В 1932 году умер в Коктебеле Максимилиан Волошин, поэт и художник, променявший Петербург и Париж на крохотный болгарский поселок у моря, ходивший по горам в древнегреческом хитоне, в коротких неантичных штанах. Его дом на берегу моря, с террасами, похожими на палубы, стал на долгие годы пристанищем поэтов, писателей, художников и просто заезжих странных людей, любивших искусство как самое главное в жизни и в истории человечества.
И для меня, особенно в послевоенные годы, Коктебель и волошинский дом, превратившийся по воле вдовы Волошина, необыкновенной и странно прекрасной Марьи Степановны, в Дом Литературного фонда, стал таким пристанищем, которому обязан я пожизненно августовской недушной жарой, горько пахнущей розой коктебельских ветров, преданнейшей любовью к этому ни на что не похожему, разве что на библейские рисунки художника Рериха, краю...
Максимилиан Волошин завещал похоронить прах свой высоко в горах, над морской бескрайностью, и чтоб несли наверх на руках по каменистой, обрывистой пыльной тропе, и Коля Чуковский тоже нес его на руках, а я не нес, потому что Максимилиан Волошин в одном из стихотворений обещал приют красным, равно как и белым, и белым, равно как и красным, если они, белые или красные, все равно, придут под гостеприимную крышу его, волошинского дома...
Мой друг, Коля Чуковский, мог позволить себе нести останки Максимилиана Волошина, потому что он, Коля, был беспартийным, а моя ригористическая комсомольская совесть того не позволяла, и я не присоединился к похоронной процессии...

Исходные строки:
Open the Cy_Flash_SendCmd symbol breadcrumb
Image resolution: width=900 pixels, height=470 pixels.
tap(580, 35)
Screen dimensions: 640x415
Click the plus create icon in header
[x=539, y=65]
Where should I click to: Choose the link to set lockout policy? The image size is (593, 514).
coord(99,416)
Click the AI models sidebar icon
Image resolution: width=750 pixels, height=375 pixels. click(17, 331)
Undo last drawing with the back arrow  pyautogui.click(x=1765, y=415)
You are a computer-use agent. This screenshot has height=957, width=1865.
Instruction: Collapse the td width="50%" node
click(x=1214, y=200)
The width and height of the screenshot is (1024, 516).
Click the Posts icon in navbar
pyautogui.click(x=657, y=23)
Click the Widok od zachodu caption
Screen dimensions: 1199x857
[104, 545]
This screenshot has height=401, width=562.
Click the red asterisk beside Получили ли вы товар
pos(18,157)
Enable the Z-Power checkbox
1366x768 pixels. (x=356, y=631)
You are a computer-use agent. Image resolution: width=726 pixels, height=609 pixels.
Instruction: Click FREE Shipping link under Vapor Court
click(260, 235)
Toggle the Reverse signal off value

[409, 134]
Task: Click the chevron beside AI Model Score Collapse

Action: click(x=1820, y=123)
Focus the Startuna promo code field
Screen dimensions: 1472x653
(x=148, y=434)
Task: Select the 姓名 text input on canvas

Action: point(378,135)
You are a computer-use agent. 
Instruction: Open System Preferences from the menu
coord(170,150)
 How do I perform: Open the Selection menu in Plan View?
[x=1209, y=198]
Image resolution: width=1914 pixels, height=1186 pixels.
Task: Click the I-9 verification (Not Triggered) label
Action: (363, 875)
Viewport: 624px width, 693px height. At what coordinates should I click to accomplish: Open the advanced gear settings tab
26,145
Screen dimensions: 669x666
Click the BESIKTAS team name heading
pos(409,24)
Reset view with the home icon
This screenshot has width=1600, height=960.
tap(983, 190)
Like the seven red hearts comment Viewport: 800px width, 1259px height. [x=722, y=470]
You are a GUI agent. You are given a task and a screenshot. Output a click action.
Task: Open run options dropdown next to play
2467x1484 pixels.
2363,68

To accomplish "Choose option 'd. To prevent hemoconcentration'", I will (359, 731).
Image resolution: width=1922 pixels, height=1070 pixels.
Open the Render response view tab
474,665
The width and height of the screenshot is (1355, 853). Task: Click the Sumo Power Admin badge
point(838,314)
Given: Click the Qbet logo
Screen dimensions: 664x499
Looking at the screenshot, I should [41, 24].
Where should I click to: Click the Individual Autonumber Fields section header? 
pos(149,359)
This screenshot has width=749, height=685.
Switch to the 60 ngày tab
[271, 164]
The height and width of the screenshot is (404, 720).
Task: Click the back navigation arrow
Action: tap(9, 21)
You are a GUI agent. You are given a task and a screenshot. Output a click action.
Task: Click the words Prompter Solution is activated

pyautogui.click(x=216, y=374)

Условие задания A: Перечислите всех людей, названных по имени или фамилии во фрагменте о Волошине и Коктебеле.
Условие задания B: Продолжите воспоминания о Волошине и Коктебеле, начав сразу после последнего приведенного предложения.

Ответ к заданию A: Максимилиан Волошин, Марья Степановна, Коля Чуковский, Рерих.

Ответ к заданию B:
В разные времена мы с Колей Чуковским по-разному относились друг к другу, иногда обходили острые рифы наших литературных и идейных разногласий во имя сохранности приятельства, иногда разногласия выливались наружу, и тогда отчужденно сторонились друг друга.
В моих друзьях ходили те, кого он не любил и которые недолюбливали его.
В его друзьях — те, кого недолюбливал я и которые не любили меня.
Война нас сблизила.
Потом подружила.
Я слушал голос давнишнего моего приятеля по Ленинграду и по ленинградской осаде, уже когда его не было.
Это всегда немножко страшно.
Голос не дальнего тебе человека, еще недавно, просто вчера, живого.
Седьмого ноября 1965 года в Ялте, в Доме творчества, сдвинули отдельные столики в один праздничный стол, и настроение было праздничное, и шум, и милая праздничная кутерьма и безалаберщина, и вдруг прошелестело с одного конца длиннейшего стола в другой:
— Умер Чуковский!
И все разом стихло, и только шепот, обрывки слов, фраз: «Ах, жаль Корнея... Ушел целый век... Корней, Корней... Сколько? Семьдесят два... Нет? А сколько?»
Кто-то сказал, что сейчас будут передавать сообщение по телевизору, и мы побежали вниз и неожиданно увидели во весь экран лицо Чуковского.
Но не Корнея Ивановича. Его сына — Николая...
Вечером восемнадцатого ноября я приехал в Москву — телефонный звонок.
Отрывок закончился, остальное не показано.